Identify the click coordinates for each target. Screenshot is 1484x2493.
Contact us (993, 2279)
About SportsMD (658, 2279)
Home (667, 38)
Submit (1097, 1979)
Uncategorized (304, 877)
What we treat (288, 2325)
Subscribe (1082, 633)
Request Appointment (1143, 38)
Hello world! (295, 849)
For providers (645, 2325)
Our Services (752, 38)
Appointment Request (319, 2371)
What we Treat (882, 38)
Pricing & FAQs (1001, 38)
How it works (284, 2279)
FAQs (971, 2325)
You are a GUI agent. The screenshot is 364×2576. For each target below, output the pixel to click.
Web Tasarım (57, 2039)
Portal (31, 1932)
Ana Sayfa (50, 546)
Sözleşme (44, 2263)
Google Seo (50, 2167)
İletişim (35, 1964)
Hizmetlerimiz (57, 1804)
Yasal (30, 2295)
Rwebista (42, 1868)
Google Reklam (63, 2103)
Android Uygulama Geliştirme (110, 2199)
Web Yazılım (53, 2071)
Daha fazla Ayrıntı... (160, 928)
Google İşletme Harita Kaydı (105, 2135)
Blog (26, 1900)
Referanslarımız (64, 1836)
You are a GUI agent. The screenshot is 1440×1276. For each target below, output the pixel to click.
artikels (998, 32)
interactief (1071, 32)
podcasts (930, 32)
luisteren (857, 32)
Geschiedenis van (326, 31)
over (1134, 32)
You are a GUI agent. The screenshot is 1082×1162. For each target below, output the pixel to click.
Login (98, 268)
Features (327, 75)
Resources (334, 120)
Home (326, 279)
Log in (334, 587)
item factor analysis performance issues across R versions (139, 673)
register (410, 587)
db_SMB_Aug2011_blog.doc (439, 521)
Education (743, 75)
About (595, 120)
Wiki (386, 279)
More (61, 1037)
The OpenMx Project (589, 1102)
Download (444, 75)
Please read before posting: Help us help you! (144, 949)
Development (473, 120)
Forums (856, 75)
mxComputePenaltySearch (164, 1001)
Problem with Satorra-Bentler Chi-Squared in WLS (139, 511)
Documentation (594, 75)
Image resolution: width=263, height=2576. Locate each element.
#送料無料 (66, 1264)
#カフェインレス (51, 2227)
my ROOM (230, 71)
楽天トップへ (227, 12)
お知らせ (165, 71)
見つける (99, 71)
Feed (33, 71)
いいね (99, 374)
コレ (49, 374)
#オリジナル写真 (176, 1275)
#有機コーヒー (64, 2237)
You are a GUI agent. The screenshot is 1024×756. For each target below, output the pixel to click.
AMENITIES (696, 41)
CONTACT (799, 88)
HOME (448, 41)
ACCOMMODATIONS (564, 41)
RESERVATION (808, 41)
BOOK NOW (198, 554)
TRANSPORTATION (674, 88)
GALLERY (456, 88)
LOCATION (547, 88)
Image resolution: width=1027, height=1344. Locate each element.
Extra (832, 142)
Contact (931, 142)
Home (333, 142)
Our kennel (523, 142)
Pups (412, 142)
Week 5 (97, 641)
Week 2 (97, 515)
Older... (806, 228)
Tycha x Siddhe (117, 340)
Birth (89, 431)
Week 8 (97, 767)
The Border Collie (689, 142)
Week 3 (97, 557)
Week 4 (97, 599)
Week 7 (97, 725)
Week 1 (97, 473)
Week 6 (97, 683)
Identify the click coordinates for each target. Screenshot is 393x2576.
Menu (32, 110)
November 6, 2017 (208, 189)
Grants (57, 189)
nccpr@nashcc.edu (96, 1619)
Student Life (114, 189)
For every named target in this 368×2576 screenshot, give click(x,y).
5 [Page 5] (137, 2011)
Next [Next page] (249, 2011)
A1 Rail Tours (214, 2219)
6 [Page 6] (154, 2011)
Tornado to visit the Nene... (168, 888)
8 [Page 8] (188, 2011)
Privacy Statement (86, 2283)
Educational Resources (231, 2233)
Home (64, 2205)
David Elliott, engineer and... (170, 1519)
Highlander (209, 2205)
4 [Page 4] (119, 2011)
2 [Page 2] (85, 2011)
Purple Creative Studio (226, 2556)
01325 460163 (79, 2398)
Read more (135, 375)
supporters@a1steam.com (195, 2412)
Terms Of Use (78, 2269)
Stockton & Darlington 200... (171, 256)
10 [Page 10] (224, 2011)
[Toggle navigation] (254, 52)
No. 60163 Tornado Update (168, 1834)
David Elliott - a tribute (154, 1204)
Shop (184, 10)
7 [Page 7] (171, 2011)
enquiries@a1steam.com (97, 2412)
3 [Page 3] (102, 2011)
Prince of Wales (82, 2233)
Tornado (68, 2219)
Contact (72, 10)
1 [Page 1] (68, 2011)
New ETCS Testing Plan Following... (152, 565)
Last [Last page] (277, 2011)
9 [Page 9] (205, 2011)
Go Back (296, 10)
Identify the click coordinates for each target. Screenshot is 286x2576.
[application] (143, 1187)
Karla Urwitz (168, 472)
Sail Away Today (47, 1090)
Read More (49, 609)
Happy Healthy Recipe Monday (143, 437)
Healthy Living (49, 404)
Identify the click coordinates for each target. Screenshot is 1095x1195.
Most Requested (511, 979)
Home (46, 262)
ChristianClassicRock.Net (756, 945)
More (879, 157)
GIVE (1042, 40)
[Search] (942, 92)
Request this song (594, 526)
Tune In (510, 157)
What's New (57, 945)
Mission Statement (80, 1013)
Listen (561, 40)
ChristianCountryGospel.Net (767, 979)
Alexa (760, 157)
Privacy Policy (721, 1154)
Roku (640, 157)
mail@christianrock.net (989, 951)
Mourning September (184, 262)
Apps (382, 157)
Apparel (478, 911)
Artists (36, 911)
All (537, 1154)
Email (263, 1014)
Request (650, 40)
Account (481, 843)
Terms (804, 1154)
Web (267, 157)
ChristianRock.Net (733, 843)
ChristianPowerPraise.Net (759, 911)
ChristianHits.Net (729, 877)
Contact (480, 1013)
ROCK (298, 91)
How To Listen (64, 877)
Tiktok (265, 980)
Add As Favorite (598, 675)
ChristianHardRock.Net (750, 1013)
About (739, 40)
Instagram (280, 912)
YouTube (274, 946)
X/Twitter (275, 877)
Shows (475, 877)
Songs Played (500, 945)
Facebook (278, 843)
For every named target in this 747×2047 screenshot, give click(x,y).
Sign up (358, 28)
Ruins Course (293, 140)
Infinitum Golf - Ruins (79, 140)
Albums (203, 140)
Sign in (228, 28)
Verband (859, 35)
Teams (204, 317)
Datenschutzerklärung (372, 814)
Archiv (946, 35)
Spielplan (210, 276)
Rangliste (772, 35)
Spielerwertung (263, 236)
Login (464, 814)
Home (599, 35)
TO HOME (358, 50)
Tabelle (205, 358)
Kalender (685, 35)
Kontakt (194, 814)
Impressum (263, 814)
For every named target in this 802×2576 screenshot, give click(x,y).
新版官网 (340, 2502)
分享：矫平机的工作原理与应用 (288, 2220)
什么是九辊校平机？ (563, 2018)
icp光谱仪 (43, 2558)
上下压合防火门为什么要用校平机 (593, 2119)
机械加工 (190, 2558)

__WHAT YOU SHOULD DO__.
Copy all of the material above line for line, with no changes.

__WRITTEN ANSWER__.
Identify the click coordinates for each target. Screenshot is 1484x2493.
Contact us (993, 2279)
About SportsMD (658, 2279)
Home (667, 38)
Submit (1097, 1979)
Uncategorized (304, 877)
What we treat (288, 2325)
Subscribe (1082, 633)
Request Appointment (1143, 38)
Hello world! (295, 849)
For providers (645, 2325)
Our Services (752, 38)
Appointment Request (319, 2371)
What we Treat (882, 38)
Pricing & FAQs (1001, 38)
How it works (284, 2279)
FAQs (971, 2325)
You are a GUI agent. The screenshot is 364×2576. For each target below, output the pixel to click.
Web Tasarım (57, 2039)
Portal (31, 1932)
Ana Sayfa (50, 546)
Sözleşme (44, 2263)
Google Seo (50, 2167)
İletişim (35, 1964)
Hizmetlerimiz (57, 1804)
Yasal (30, 2295)
Rwebista (42, 1868)
Google Reklam (63, 2103)
Android Uygulama Geliştirme (110, 2199)
Web Yazılım (53, 2071)
Daha fazla Ayrıntı... (160, 928)
Google İşletme Harita Kaydı (105, 2135)
Blog (26, 1900)
Referanslarımız (64, 1836)
You are a GUI agent. The screenshot is 1440×1276. For each target below, output the pixel to click.
artikels (998, 32)
interactief (1071, 32)
podcasts (930, 32)
luisteren (857, 32)
Geschiedenis van (326, 31)
over (1134, 32)
You are a GUI agent. The screenshot is 1082×1162. For each target below, output the pixel to click.
Login (98, 268)
Features (327, 75)
Resources (334, 120)
Home (326, 279)
Log in (334, 587)
item factor analysis performance issues across R versions (139, 673)
register (410, 587)
db_SMB_Aug2011_blog.doc (439, 521)
Education (743, 75)
About (595, 120)
Wiki (386, 279)
More (61, 1037)
The OpenMx Project (589, 1102)
Download (444, 75)
Please read before posting: Help us help you! (144, 949)
Development (473, 120)
Forums (856, 75)
mxComputePenaltySearch (164, 1001)
Problem with Satorra-Bentler Chi-Squared in WLS (139, 511)
Documentation (594, 75)
Image resolution: width=263, height=2576. Locate each element.
#送料無料 (66, 1264)
#カフェインレス (51, 2227)
my ROOM (230, 71)
楽天トップへ (227, 12)
お知らせ (165, 71)
見つける (99, 71)
Feed (33, 71)
いいね (99, 374)
コレ (49, 374)
#オリジナル写真 (176, 1275)
#有機コーヒー (64, 2237)
You are a GUI agent. The screenshot is 1024×756. For each target below, output the pixel to click.
AMENITIES (696, 41)
CONTACT (799, 88)
HOME (448, 41)
ACCOMMODATIONS (564, 41)
RESERVATION (808, 41)
BOOK NOW (198, 554)
TRANSPORTATION (674, 88)
GALLERY (456, 88)
LOCATION (547, 88)
Image resolution: width=1027, height=1344. Locate each element.
Extra (832, 142)
Contact (931, 142)
Home (333, 142)
Our kennel (523, 142)
Pups (412, 142)
Week 5 (97, 641)
Week 2 (97, 515)
Older... (806, 228)
Tycha x Siddhe (117, 340)
Birth (89, 431)
Week 8 (97, 767)
The Border Collie (689, 142)
Week 3 (97, 557)
Week 4 (97, 599)
Week 7 (97, 725)
Week 1 (97, 473)
Week 6 (97, 683)
Identify the click coordinates for each target. Screenshot is 393x2576.
Menu (32, 110)
November 6, 2017 (208, 189)
Grants (57, 189)
nccpr@nashcc.edu (96, 1619)
Student Life (114, 189)
For every named target in this 368×2576 screenshot, give click(x,y).
5 [Page 5] (137, 2011)
Next [Next page] (249, 2011)
A1 Rail Tours (214, 2219)
6 [Page 6] (154, 2011)
Tornado to visit the Nene... (168, 888)
8 [Page 8] (188, 2011)
Privacy Statement (86, 2283)
Educational Resources (231, 2233)
Home (64, 2205)
David Elliott, engineer and... (170, 1519)
Highlander (209, 2205)
4 [Page 4] (119, 2011)
2 [Page 2] (85, 2011)
Purple Creative Studio (226, 2556)
01325 460163 (79, 2398)
Read more (135, 375)
supporters@a1steam.com (195, 2412)
Terms Of Use (78, 2269)
Stockton & Darlington 200... (171, 256)
10 [Page 10] (224, 2011)
[Toggle navigation] (254, 52)
No. 60163 Tornado Update (168, 1834)
David Elliott - a tribute (154, 1204)
Shop (184, 10)
7 [Page 7] (171, 2011)
enquiries@a1steam.com (97, 2412)
3 [Page 3] (102, 2011)
Prince of Wales (82, 2233)
Tornado (68, 2219)
Contact (72, 10)
1 [Page 1] (68, 2011)
New ETCS Testing Plan Following... (152, 565)
Last [Last page] (277, 2011)
9 [Page 9] (205, 2011)
Go Back (296, 10)
Identify the click coordinates for each target. Screenshot is 286x2576.
[application] (143, 1187)
Karla Urwitz (168, 472)
Sail Away Today (47, 1090)
Read More (49, 609)
Happy Healthy Recipe Monday (143, 437)
Healthy Living (49, 404)
Identify the click coordinates for each target. Screenshot is 1095x1195.
Most Requested (511, 979)
Home (46, 262)
ChristianClassicRock.Net (756, 945)
More (879, 157)
GIVE (1042, 40)
[Search] (942, 92)
Request this song (594, 526)
Tune In (510, 157)
What's New (57, 945)
Mission Statement (80, 1013)
Listen (561, 40)
ChristianCountryGospel.Net (767, 979)
Alexa (760, 157)
Privacy Policy (721, 1154)
Roku (640, 157)
mail@christianrock.net (989, 951)
Mourning September (184, 262)
Apps (382, 157)
Apparel (478, 911)
Artists (36, 911)
All (537, 1154)
Email (263, 1014)
Request (650, 40)
Account (481, 843)
Terms (804, 1154)
Web (267, 157)
ChristianRock.Net (733, 843)
ChristianPowerPraise.Net (759, 911)
ChristianHits.Net (729, 877)
Contact (480, 1013)
ROCK (298, 91)
How To Listen (64, 877)
Tiktok (265, 980)
Add As Favorite (598, 675)
ChristianHardRock.Net (750, 1013)
About (739, 40)
Instagram (280, 912)
YouTube (274, 946)
X/Twitter (275, 877)
Shows (475, 877)
Songs Played (500, 945)
Facebook (278, 843)
For every named target in this 747×2047 screenshot, give click(x,y).
Sign up (358, 28)
Ruins Course (293, 140)
Infinitum Golf - Ruins (79, 140)
Albums (203, 140)
Sign in (228, 28)
Verband (859, 35)
Teams (204, 317)
Datenschutzerklärung (372, 814)
Archiv (946, 35)
Spielplan (210, 276)
Rangliste (772, 35)
Spielerwertung (263, 236)
Login (464, 814)
Home (599, 35)
TO HOME (358, 50)
Tabelle (205, 358)
Kalender (685, 35)
Kontakt (194, 814)
Impressum (263, 814)
For every named target in this 802×2576 screenshot, give click(x,y).
新版官网 (340, 2502)
分享：矫平机的工作原理与应用 (288, 2220)
什么是九辊校平机？ (563, 2018)
icp光谱仪 (43, 2558)
上下压合防火门为什么要用校平机 (593, 2119)
机械加工 (190, 2558)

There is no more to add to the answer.